Its the other way around. How do you think all businesses moved to the cloud in the first place?
comrade1234 [3 hidden]5 mins ago
15-years ago or so a spreadsheet was floating around where you could enter server costs, compute power, etc and it would tell you when you would break-even by buying instead of going with AWS. I think it was leaked from Amazon because it was always three-years to break-even even as hardware changed over time.
TonyStr [3 hidden]5 mins ago
Azure provides their own "Total Cost of Ownership" calculator for this purpose [0]. Notably, this makes you estimate peripheral costs such as cost of having a server administrator, electricity, etc.
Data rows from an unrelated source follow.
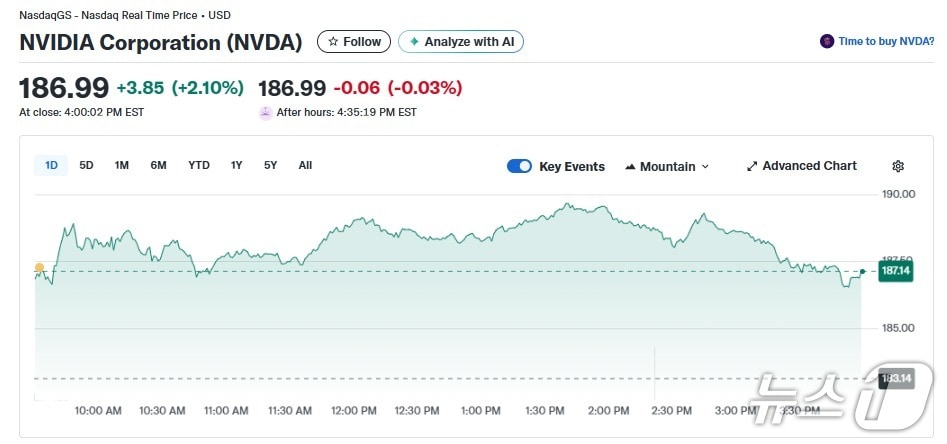Switch to the 1Y range
The width and height of the screenshot is (947, 444).
coord(236,165)
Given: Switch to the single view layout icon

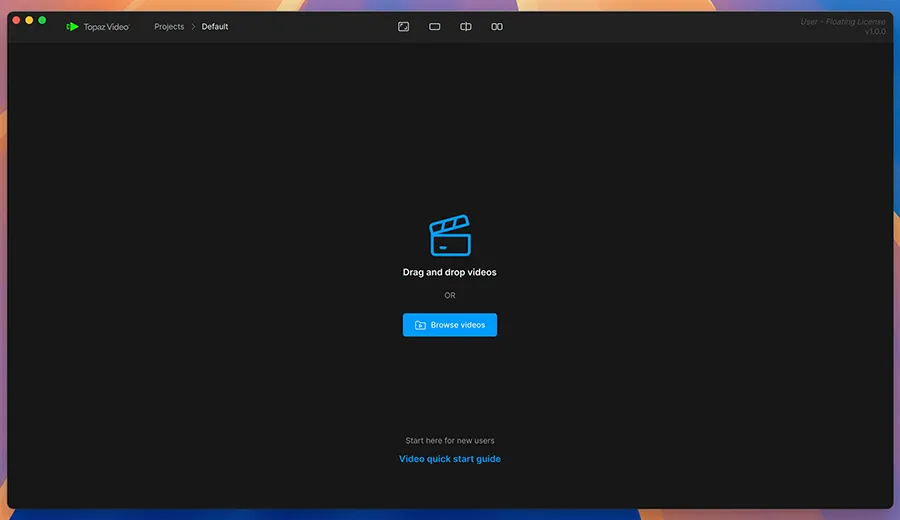Looking at the screenshot, I should click(435, 27).
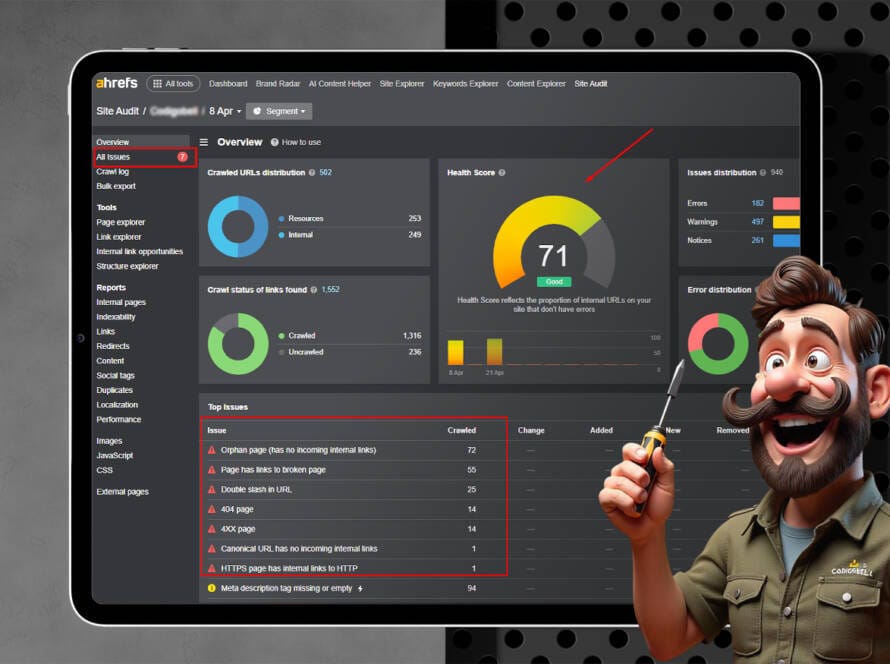This screenshot has height=664, width=890.
Task: Switch to Site Explorer in top navigation
Action: pyautogui.click(x=401, y=84)
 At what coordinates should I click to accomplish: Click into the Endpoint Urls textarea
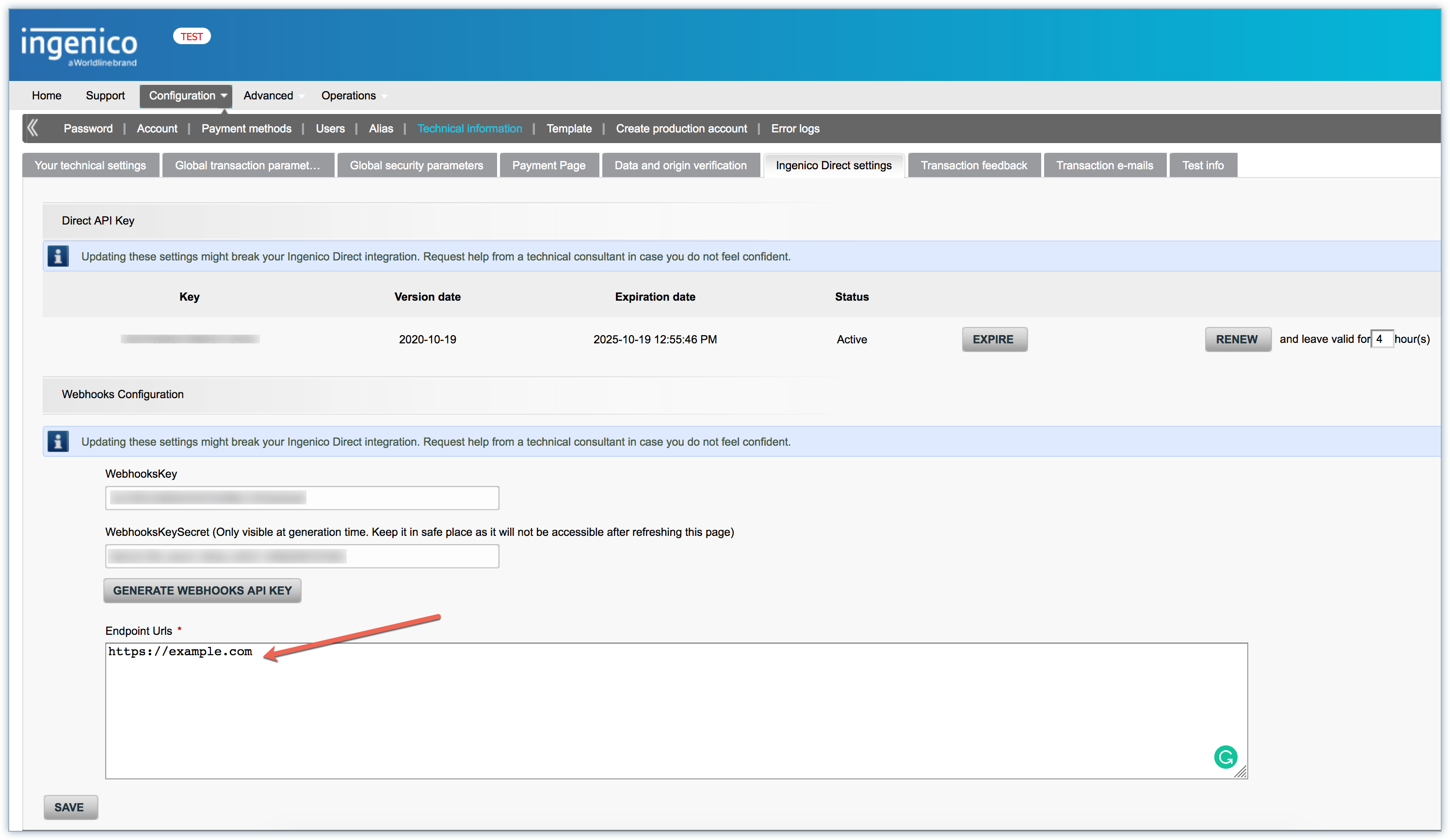pos(676,711)
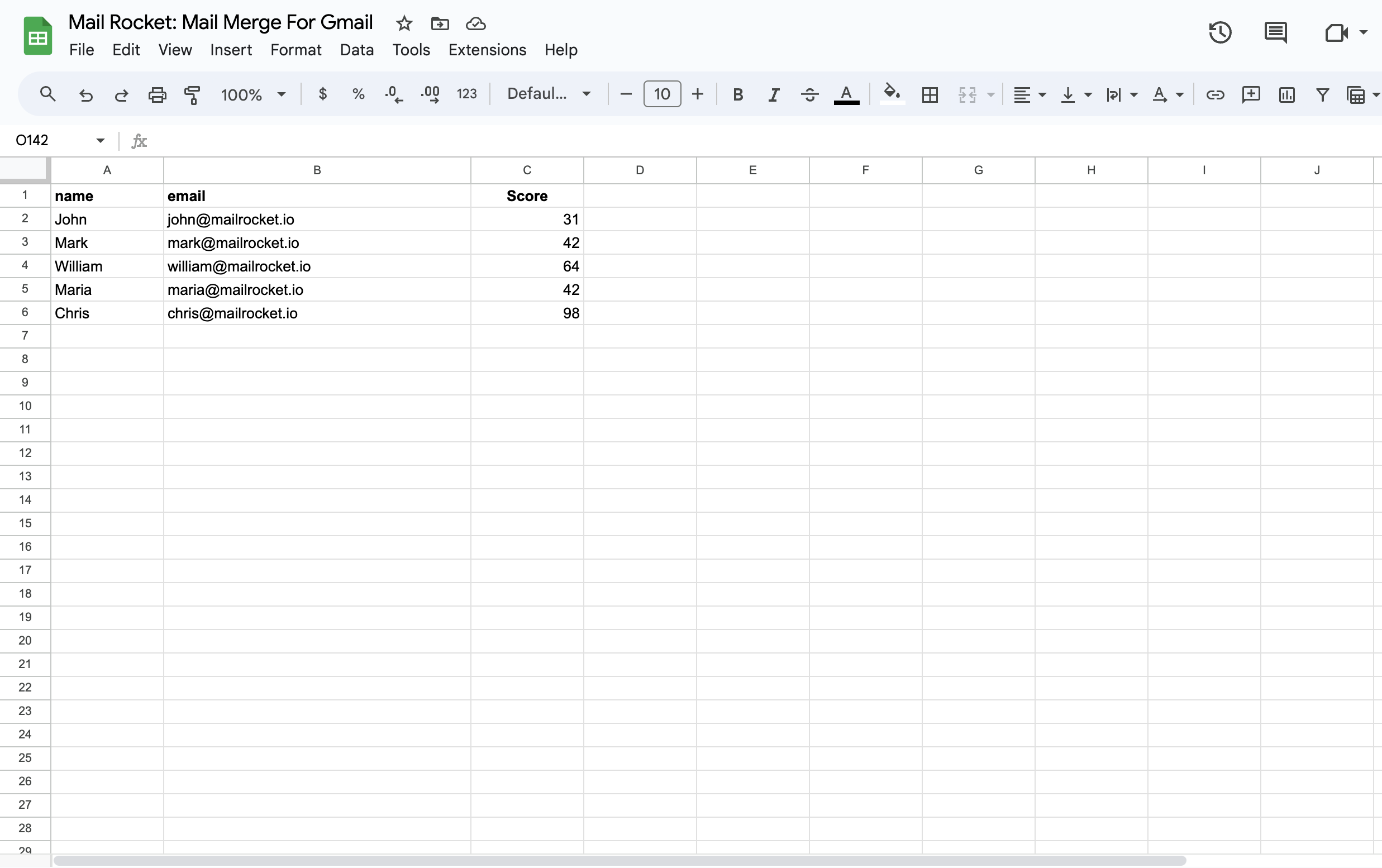Open the zoom level 100% dropdown
The image size is (1382, 868).
253,94
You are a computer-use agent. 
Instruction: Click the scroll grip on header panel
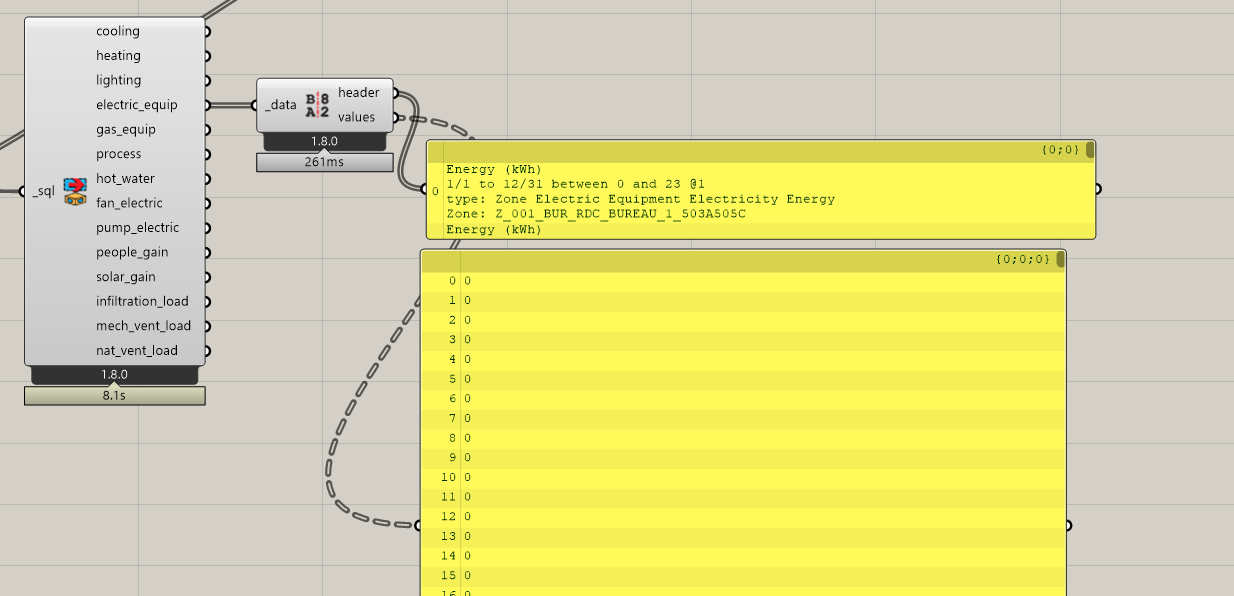coord(1089,150)
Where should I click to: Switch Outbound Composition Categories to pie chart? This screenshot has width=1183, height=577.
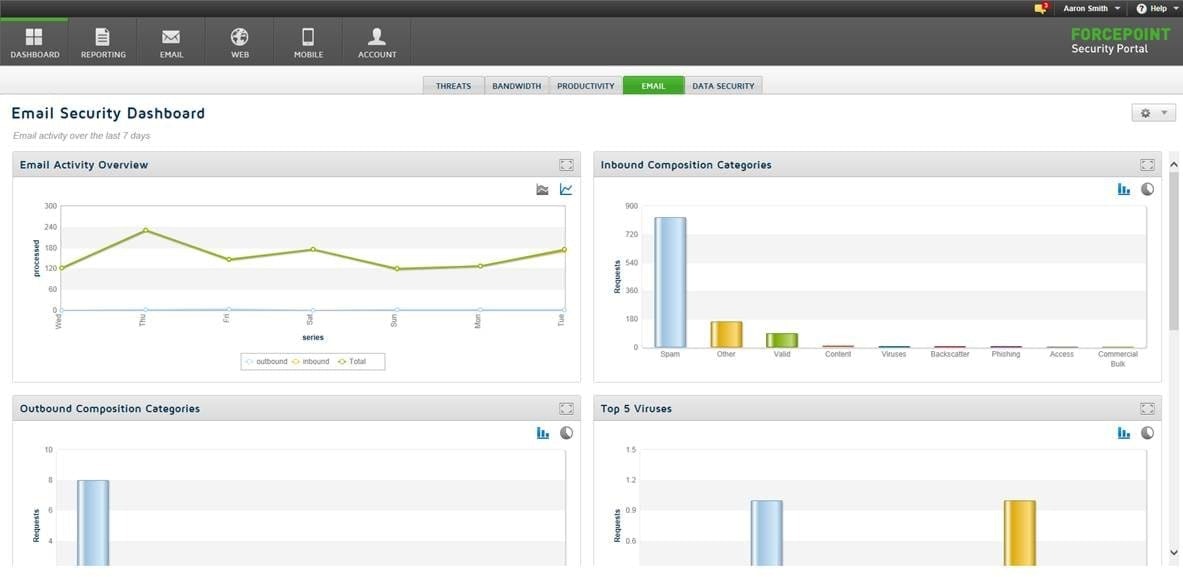coord(566,432)
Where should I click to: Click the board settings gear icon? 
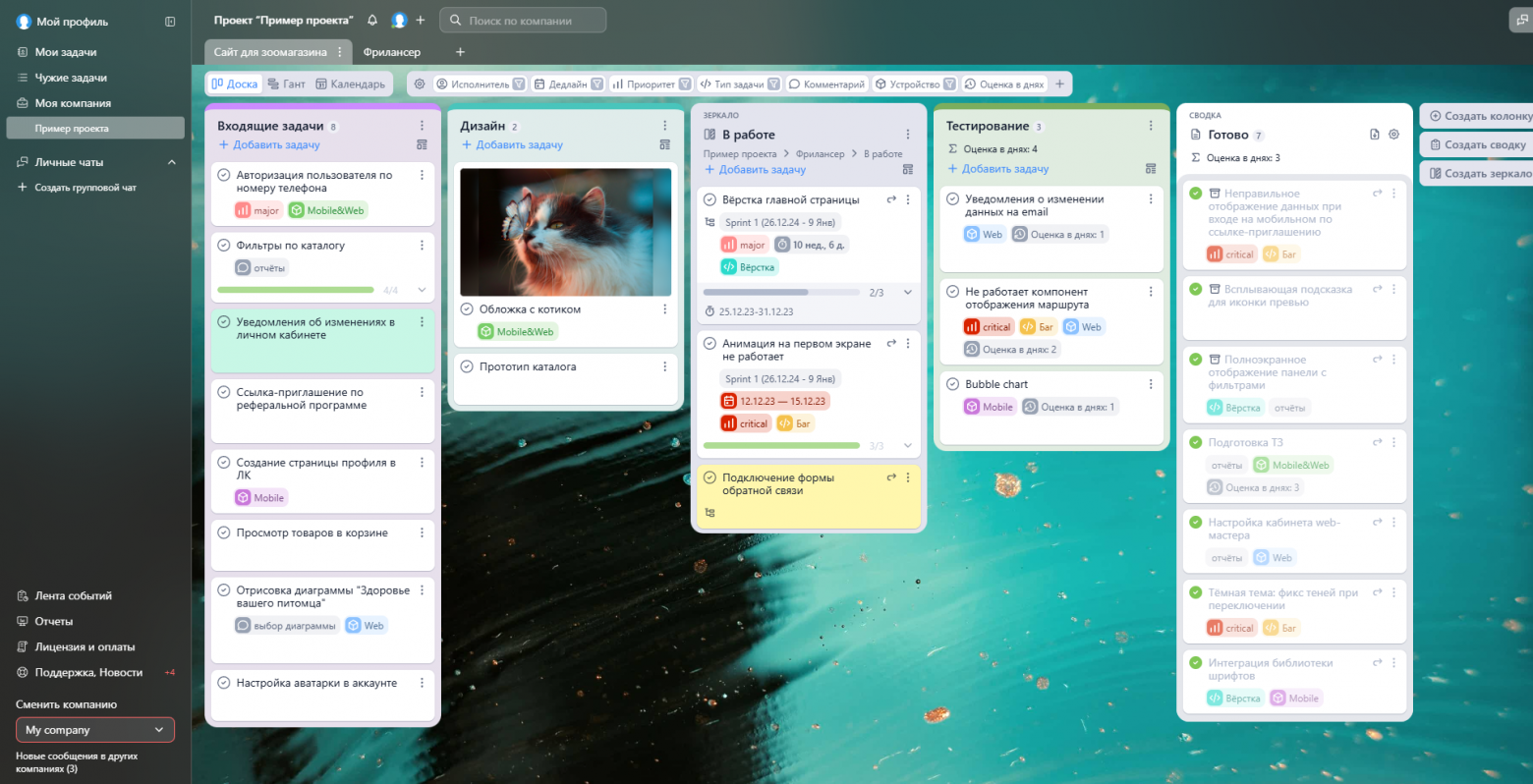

I plugged in our own numbers (60 servers we own in a data centre we rent) and Microsoft thinks this costs us an order of magnitude more than it does.
Their "assumption" for hardware purchase prices seems way off compared to what we buy from Dell or HP.
It's interesting that the "IT labour" cost they estimate is $140k for DIY, and $120k for Azure.
Their saving is 5 times more than what we spend...
TonyStr [3 hidden]5 mins ago
Thank you, I've wanted to see someone use this in the real world. When doing Azure certifications (AZ900, AZ204, etc.), they force you to learn about this tool.
Symbiote [3 hidden]5 mins ago
I may be out of date with RAM prices. Dell's configuration tool wants £1000 each for 32GB RDIMMs — but prices in Dell's configuration tool are always significantly higher than we get if we write to their sales person.
Even so, a rough configuration for a 2-processor 16 core/processor server with 256GiB RAM comes to $20k, vs $22k + 100% = $44k quoted by MS. (The 100% is MS' 20%-per-year "maintenance cost" that they add on to the estimate. In reality this is 0% as everything is under Dell's warranty.)
And most importantly, the tool is only comparing the cost of Azure to constructing and maintaining a data centre! Unless there are other requirements (which would probably rule out Azure anyway) that's daft, a realistic comparison should be to colocation or hired dedicated servers, depending on the scale.
vidarh [3 hidden]5 mins ago
If you buy, maybe. Leasing or renting tends to be cheaper from day one. Tack on migration costs and ca. 6 months is a more realistic target. If the spreadsheet always said 3 years, it sounds like an intentional "leak".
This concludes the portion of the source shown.